特定の実施形態では、感度を向上させるかまたはＭＩＣを低下させるアンチセンスオリゴマーはａｒｏＣに対して標的化され、細菌は、ＡｒｏＣを含むまたは発現するＥｓｃｈｅｒｉｃｈｉａ ｃｏｌｉまたはＡｃｉｎｅｔｏｂａｃｔｅｒ ｂａｕｍａｎｎｉｉであり、抗微生物剤は、アミノグリコシド系抗生物質（例えば、トブラマイシン、ゲンタマイシン、カナマイシン、アミカシン、ジベカシン、シソマイシン、ネチルマイシン、ネオマイシンＢ、ネオマイシンＣ、ネオマイシンＥ（パロモマイシン）、ストレプトマイシン）、テトラサイクリン系抗生物質（例えば、テトラサイクリン、クロルテトラサイクリン、オキシテトラサイクリン、デメクロサイクリン、リメサイクリン、メクロサイクリン、メタサイクリン、ミノサイクリン、ロリテトラサイクリン、ドキシサイクリン、またはβ−ラクタム系抗生物質（例えば、カルバペネム、ペニシリン誘導体（ペナム）、セファロスポリン（セフェム）、モノバクタム）である。

ＶＩ．処置をモニターする方法
本明細書に記載の方法が関与する所与の治療レジメンの有効性は、例えば、細菌感染の一般指標、例えば、全血球計算（ＣＢＣ）、核酸検出方法、免疫診断試験、または細菌培養によってモニターされ得る。
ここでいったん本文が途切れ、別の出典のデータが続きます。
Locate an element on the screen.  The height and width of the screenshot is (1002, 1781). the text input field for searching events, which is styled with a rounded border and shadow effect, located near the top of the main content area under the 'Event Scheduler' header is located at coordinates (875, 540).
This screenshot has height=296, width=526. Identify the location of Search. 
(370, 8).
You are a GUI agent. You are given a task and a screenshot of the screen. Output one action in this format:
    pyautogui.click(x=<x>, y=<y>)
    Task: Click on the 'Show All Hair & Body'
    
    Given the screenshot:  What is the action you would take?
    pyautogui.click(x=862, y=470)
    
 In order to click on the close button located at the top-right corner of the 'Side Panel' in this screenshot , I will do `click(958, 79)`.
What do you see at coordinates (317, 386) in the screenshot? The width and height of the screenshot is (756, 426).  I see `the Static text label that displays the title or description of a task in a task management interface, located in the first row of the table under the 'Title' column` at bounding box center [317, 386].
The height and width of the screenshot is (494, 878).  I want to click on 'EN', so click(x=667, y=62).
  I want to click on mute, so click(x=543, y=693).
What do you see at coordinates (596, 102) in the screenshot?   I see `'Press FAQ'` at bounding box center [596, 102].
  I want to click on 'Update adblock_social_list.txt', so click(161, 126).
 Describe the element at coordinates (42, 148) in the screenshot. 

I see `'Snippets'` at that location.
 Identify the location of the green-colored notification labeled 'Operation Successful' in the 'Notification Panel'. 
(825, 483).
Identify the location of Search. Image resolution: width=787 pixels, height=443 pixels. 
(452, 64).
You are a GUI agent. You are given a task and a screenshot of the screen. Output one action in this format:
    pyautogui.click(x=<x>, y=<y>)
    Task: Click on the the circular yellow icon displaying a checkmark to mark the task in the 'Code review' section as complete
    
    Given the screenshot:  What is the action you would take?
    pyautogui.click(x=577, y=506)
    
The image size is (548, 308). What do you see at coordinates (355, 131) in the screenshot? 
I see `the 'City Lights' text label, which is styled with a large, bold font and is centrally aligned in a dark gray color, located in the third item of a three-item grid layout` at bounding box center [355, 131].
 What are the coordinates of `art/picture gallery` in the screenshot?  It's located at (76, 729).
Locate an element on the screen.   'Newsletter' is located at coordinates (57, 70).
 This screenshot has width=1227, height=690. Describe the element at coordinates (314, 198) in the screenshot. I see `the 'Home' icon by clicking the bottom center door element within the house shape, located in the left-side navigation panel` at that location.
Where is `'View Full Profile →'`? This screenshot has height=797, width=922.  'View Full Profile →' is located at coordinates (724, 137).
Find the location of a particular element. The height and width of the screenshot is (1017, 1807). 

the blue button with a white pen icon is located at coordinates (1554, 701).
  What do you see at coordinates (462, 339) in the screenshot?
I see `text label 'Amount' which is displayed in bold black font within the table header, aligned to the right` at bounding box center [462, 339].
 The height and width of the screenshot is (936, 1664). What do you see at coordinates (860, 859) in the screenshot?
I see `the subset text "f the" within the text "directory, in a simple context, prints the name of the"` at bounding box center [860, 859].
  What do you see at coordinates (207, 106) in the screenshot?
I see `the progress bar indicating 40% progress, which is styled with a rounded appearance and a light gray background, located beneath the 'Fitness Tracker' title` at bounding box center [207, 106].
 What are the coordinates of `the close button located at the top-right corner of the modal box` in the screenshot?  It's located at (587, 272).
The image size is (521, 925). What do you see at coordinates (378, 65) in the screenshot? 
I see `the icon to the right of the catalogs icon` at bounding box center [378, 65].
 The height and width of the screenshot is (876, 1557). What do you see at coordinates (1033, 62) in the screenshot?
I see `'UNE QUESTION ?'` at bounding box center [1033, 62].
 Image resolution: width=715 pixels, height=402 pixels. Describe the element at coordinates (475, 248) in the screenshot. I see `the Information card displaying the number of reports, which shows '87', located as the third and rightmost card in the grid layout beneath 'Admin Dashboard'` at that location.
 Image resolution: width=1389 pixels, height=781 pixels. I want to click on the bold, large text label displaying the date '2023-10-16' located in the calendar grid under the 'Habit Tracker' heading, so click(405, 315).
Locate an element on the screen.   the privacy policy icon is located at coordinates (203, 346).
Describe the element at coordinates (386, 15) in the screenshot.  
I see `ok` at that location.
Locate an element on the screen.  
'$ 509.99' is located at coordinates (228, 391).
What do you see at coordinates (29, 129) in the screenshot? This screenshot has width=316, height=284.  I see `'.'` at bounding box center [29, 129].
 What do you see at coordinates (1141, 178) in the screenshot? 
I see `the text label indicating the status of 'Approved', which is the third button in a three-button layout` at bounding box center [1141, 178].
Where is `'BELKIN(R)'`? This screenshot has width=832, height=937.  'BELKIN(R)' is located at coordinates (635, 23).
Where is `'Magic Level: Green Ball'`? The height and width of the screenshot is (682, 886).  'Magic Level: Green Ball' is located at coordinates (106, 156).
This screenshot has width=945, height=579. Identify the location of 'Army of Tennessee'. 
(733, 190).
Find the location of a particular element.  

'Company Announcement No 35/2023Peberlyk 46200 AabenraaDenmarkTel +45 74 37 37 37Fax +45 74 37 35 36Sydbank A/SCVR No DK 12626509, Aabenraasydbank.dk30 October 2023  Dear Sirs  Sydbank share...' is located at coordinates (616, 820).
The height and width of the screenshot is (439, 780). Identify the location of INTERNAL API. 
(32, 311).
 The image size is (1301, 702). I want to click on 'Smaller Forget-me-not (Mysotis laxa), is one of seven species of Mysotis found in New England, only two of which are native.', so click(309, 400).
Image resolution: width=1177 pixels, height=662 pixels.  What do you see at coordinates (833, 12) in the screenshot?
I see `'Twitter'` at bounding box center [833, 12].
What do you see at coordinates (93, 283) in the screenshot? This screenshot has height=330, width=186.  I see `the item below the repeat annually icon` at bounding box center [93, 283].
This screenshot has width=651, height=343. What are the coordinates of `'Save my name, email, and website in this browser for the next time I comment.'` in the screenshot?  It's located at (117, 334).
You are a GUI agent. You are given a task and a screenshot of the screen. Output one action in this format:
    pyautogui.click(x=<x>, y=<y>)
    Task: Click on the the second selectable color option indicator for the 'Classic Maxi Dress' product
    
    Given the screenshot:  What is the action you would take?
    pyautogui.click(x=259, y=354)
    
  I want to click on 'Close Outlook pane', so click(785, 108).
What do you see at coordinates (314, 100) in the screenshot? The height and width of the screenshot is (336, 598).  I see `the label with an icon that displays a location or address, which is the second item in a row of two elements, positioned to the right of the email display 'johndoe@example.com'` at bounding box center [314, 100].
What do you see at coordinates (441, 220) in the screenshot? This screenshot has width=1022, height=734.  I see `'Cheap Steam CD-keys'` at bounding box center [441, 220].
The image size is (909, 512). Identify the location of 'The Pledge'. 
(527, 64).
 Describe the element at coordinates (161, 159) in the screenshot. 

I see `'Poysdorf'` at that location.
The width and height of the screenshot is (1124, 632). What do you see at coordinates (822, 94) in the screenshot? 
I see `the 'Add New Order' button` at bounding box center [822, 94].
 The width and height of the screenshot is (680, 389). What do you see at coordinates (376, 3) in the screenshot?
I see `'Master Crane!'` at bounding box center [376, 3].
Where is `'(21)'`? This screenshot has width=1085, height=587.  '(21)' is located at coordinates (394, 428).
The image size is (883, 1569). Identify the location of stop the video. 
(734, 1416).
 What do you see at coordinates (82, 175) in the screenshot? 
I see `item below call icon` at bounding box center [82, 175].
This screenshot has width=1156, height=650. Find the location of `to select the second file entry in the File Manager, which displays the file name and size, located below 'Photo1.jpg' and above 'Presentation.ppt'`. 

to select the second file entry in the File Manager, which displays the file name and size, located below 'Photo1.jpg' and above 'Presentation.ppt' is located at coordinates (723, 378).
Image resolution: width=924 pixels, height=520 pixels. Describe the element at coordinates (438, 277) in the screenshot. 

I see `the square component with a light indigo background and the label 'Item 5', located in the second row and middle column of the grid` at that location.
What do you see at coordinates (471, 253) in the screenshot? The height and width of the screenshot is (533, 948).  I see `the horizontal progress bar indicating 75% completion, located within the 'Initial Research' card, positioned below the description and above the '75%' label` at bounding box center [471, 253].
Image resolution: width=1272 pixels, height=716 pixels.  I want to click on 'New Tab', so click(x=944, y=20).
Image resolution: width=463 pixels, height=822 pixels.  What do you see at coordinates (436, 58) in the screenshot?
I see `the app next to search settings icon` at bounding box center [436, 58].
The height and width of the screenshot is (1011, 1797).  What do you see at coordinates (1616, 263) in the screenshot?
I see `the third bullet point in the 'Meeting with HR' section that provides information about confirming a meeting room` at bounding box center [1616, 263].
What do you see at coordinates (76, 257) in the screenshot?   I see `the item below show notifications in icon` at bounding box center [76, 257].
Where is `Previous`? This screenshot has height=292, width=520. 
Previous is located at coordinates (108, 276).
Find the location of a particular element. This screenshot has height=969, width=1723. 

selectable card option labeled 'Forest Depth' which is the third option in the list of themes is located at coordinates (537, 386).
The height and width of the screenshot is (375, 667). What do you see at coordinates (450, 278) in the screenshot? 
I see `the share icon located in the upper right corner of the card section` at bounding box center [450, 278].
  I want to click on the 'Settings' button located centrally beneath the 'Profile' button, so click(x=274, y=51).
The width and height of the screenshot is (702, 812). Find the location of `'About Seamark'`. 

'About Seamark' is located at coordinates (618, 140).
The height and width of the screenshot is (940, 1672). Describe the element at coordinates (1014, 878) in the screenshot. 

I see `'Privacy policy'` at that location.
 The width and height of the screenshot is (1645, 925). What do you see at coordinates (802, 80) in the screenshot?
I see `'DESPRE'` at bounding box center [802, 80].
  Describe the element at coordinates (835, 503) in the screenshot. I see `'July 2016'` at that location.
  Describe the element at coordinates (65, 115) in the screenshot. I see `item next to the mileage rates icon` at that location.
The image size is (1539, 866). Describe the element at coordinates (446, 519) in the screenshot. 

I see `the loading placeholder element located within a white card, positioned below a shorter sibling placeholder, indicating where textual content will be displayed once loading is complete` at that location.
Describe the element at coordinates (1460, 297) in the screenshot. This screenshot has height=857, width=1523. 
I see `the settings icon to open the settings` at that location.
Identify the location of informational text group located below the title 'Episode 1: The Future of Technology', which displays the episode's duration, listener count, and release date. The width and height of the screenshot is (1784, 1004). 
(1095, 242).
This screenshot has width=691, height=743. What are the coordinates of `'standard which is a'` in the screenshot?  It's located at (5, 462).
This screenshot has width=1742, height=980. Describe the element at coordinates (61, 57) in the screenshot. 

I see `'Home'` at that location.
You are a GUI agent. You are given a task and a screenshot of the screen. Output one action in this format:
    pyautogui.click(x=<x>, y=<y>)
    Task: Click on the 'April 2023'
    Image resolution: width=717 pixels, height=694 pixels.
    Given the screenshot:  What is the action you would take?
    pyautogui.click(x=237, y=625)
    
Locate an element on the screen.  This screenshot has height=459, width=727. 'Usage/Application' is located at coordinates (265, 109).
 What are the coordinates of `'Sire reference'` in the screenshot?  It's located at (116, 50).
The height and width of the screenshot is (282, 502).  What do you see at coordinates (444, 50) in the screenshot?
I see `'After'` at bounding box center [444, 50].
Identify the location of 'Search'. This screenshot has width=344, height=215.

一部の態様では、細菌感染の同定およびモニタリングは、（１）核酸検出方法、（２）血清学的検出方法、すなわち、従来の免疫アッセイ、（３）培養方法、および（４）生化学的方法の１つまたは複数が関与する。このような方法は、定性的または定量的であり得る。

核酸プローブは、公に利用可能である細菌核酸配列に基づいて設計してもよく、特定の細菌タイプ、例えば、特定の種もしくは株に特異的であるか、または細菌の１つ超の種もしくはタイプに共通していてもよい（すなわち、グラム陽性菌またはグラム陰性菌）、細菌感染を示す標的遺伝子または代謝物（すなわち、毒素）を検出するために使用され得る。核酸増幅検査（例えば、ＰＣＲ）をまた、このような検出方法において使用し得る。

血清学的同定は、生物標本、例えば、糞便、尿、脳脊髄液、血液などから単離した細菌試料または培養物を使用して達成され得る。細菌の検出のための免疫アッセイは一般に、当業者が通例通り用いる方法、例えば、ＥＬＩＳＡまたはウエスタンブロットによって行われる。さらに、特定の細菌株または細菌種に対して特異的なモノクローナル抗体は、商業的に利用可能であることが多い。

培養方法を使用して、これらに限定されないが、好気性培養対嫌気性培養、様々な培養条件下での成長および形態を含めた技術を用いることによって、特定のタイプの細菌を単離および同定し得る。例示的な生化学的試験は、グラム染色（Ｇｒａｍ、１８８４年；グラム陽性菌は濃青色に染まり、そしてグラム陰性細菌は赤色に染まる）、酵素的分析、ならびにファージタイピングを含む。

このような診断試験および定量試験、ならびに細菌感染を示す他の生理学的因子の正確な性質は、細菌標的、処置される状態、および処置が予防的または治療的であるかどうかによって変化することが理解される。

被験体が特定のタイプの細菌感染を有すると診断された場合において、細菌感染の状態はまた、典型的には、処置を受けている特定のタイプの細菌感染をモニターするために当業者が使用する診断技術を使用してモニターされる。

ＰＭＯまたはＰＰＭＯ処置レジメンは、処置を受けている被験体の免疫アッセイ、他の生化学的試験および生理学的検査の結果に基づいて、示したように調節（用量、頻度、経路など）され得る。

上記から、どのように本開示の様々な目的および特色が満たされるかが認識される。方法は、増進された細胞取込みおよび抗細菌作用を達成する抗ａｃｐＰアンチセンスオリゴマーを使用して、細菌感染、例えば、多剤耐性（ＭＤＲ）細菌に対する療法において改善を提供する。その結果、必要とされる化合物の価格および量の両方に関して、薬物療法はより有効であり、より安価である。

１つの例示的な態様は、実質的に任意の病原性細菌に対して有効な化合物を、例えば、新たな薬物耐性株に対する迅速な応答のために容易に設計および試験することができることである。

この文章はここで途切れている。